» WHAT IS BEING ASKED
Repeat the data word for word, starting with the line that contains "Given: Click the 300,000 y-axis label" and going on through the end of the data. Leave the pictures out of your answer.

-- START OF WORKING DATA --

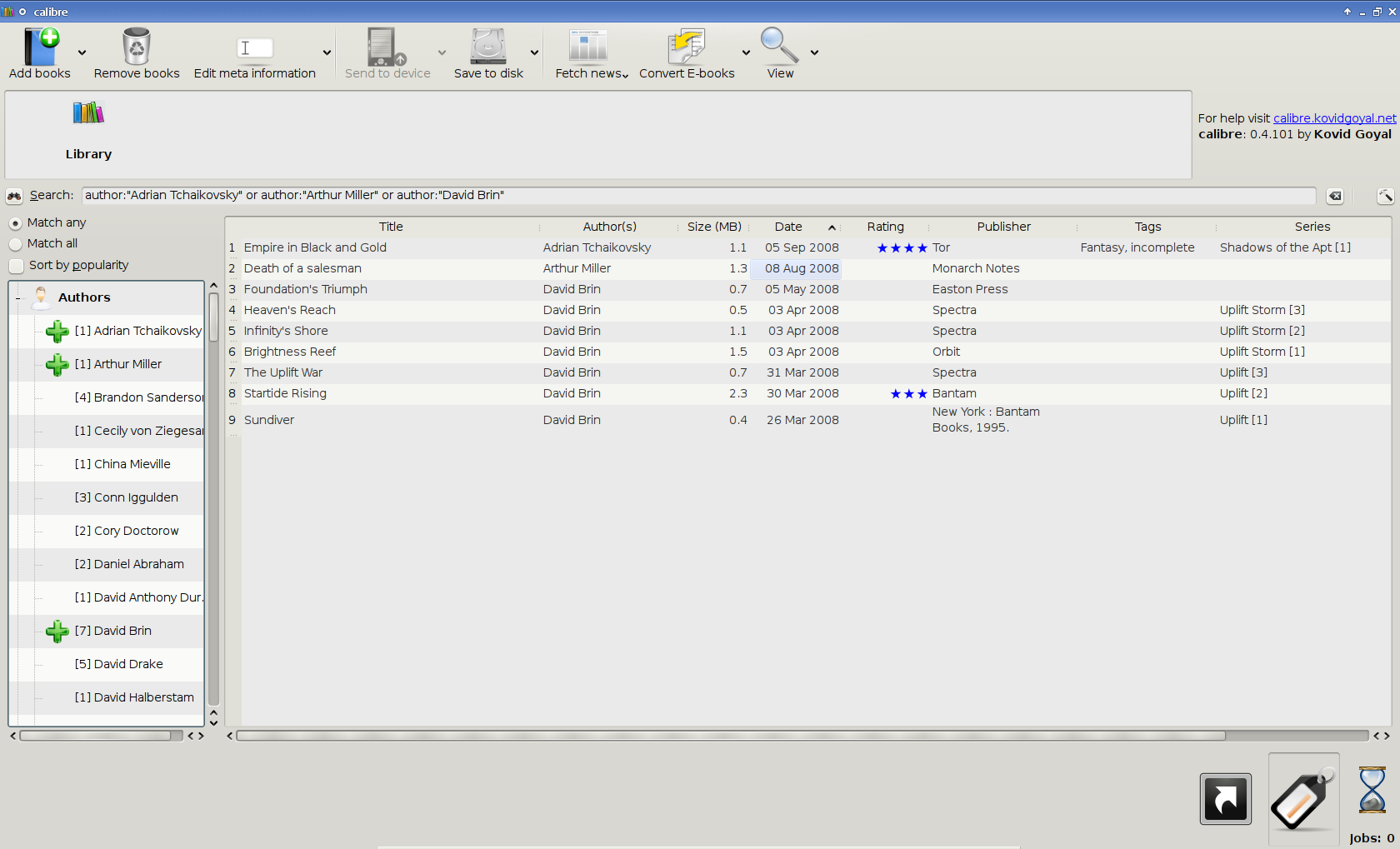
Task: Clear the search with the reset button
Action: point(1335,196)
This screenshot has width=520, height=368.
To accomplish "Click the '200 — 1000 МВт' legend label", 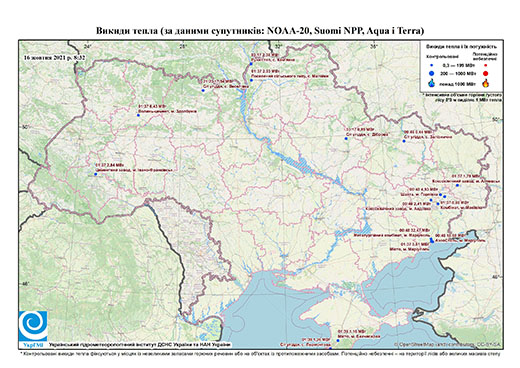I will [457, 73].
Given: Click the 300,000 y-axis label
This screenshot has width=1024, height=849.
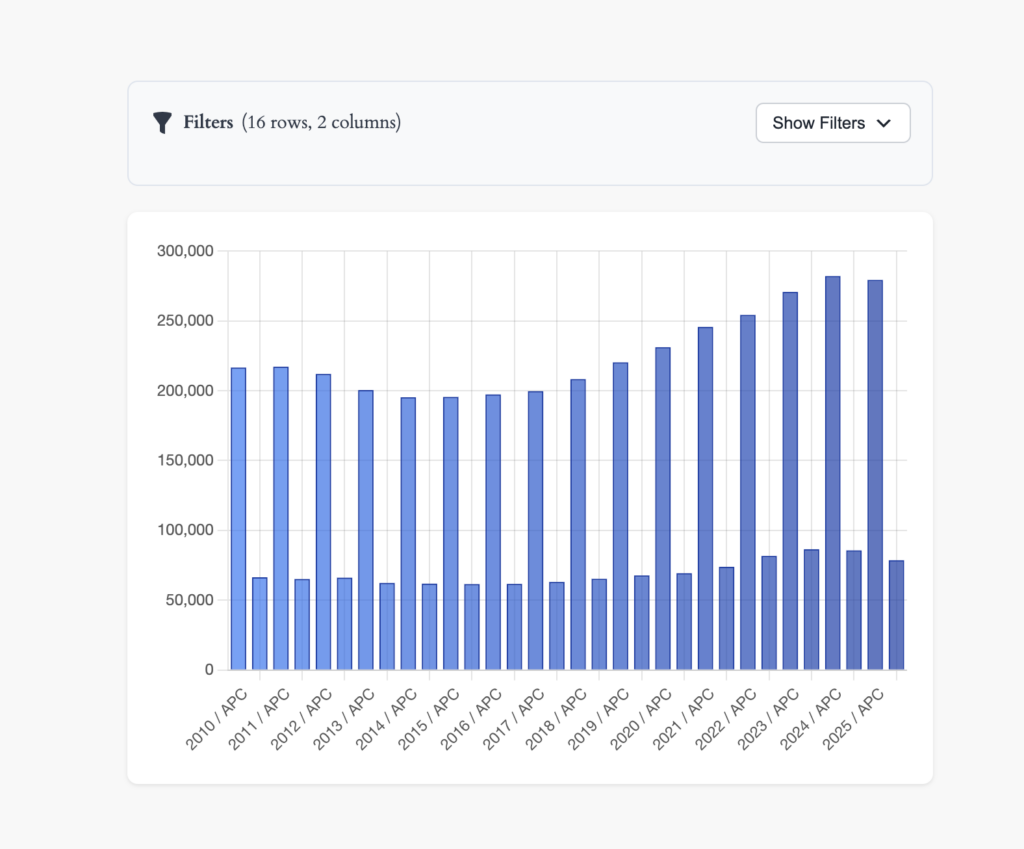Looking at the screenshot, I should [x=185, y=251].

-- END OF WORKING DATA --

» EXERCISE RESPONSE
Given: Click the 300,000 y-axis label
This screenshot has width=1024, height=849.
Looking at the screenshot, I should [x=185, y=251].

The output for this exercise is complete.